Supervision: The regulator fined eight firms more than $6 million for supervisory failures related to variable annuity L-shares. Those shares are complex investment products that combine insurance and security features designed for short term investment. The firms sanctions were: VOYA Financial Advisors, Inc., Cetera Advisor Networks LLC, Cetera Financial Specialists LLC, First Allied Securities, Inc., Summit Brokerage Services, Inc., VSR Financial Services, Inc., Kestra Investment Services, LLC and FTB Advisors, Inc.

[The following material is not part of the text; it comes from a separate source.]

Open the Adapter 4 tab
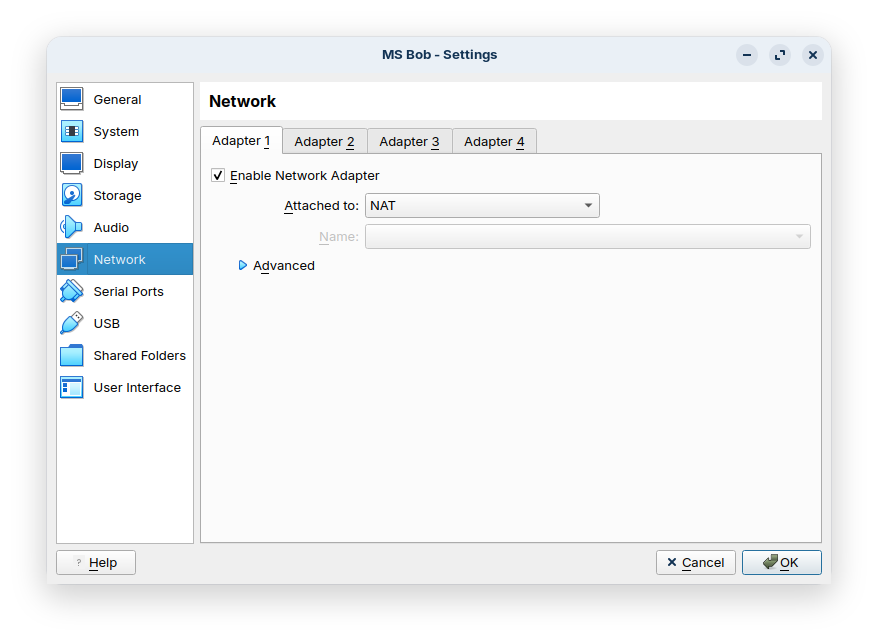 coord(494,142)
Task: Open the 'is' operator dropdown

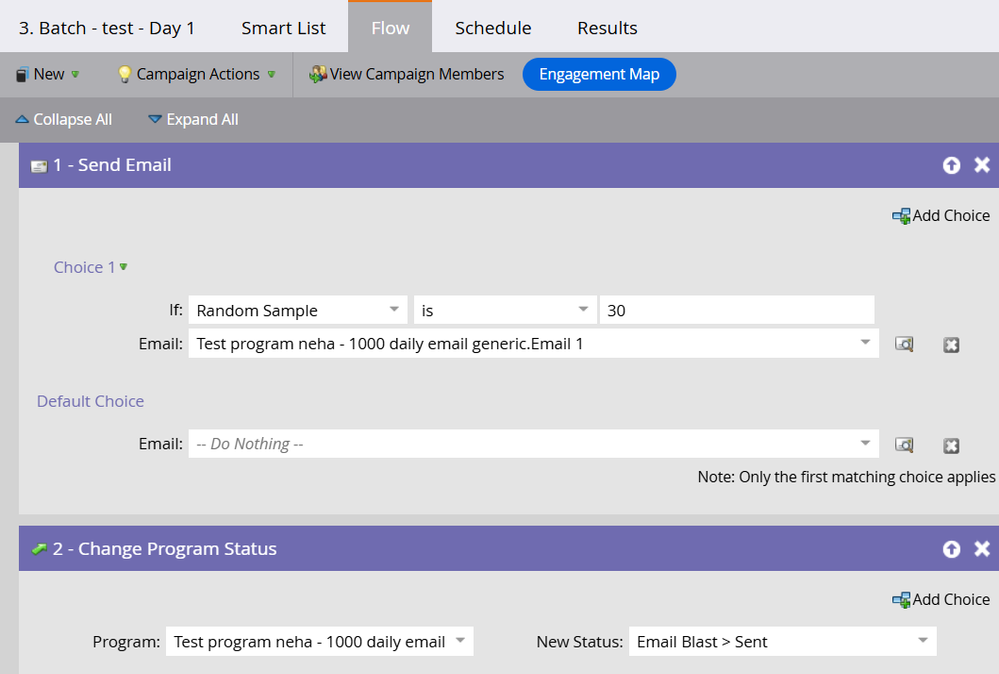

Manipulation: U.S. v. Mitchell, Case No. 1:16-cr-00234 (E.D.N.Y.) is an action which named as defendants Jared Mitchell and Maroof Miymana and charges conspiracy to commit securities fraud, conspiracy to commit wire fraud, securities fraud, money laundering and making a false statement centered. The charges center on the manipulation of the share price for ForceField Energy, Inc. Mr. Mitchell is an investor relations professional. Ms. Miyana is a registered representative at a brokerage firm. From January 2009 through April 2015 the defendants manipulated the share price of ForceField, a provider of LED lighting products. The manipulation was implemented through the use of a number of nominees who created the appearance in the market of actual trading and kickbacks paid to brokers to facilitate the scheme. The two defendants pleaded guilty to securities fraud and are awaiting sentencing.
Unauthorized trading; The Securities and Futures Commission banned Lawrence Lai from the securities business for ten year. Mr. Lai is a former registered representative of UOB Kay Hian (Hong Kong) Limited and UOB Kay Hian Futures (Hong Kong) Limited. The SFC’s investigation centered on trading of the Nikkei Futures contracts through an account at the firm following a tsunami that stuck Japan in March 2011. At that time Mr. Lai made false statements, engaged in unauthorized trading in a client account, misled his employer regarding the risk of the transactions and acted against the best interests of the client.
Insider dealing: Mark Lytteton, formerly an equity portfolio manager at BlackRock, pleaded guilty to insider dealing in the shares of EnCore Oil Plc between October 1 and 13, 2011 and Cairn Energy Plc between Nov. 4, 2011 and December 17, 2011. He obtained the information from conversations with colleagues or working on the deals.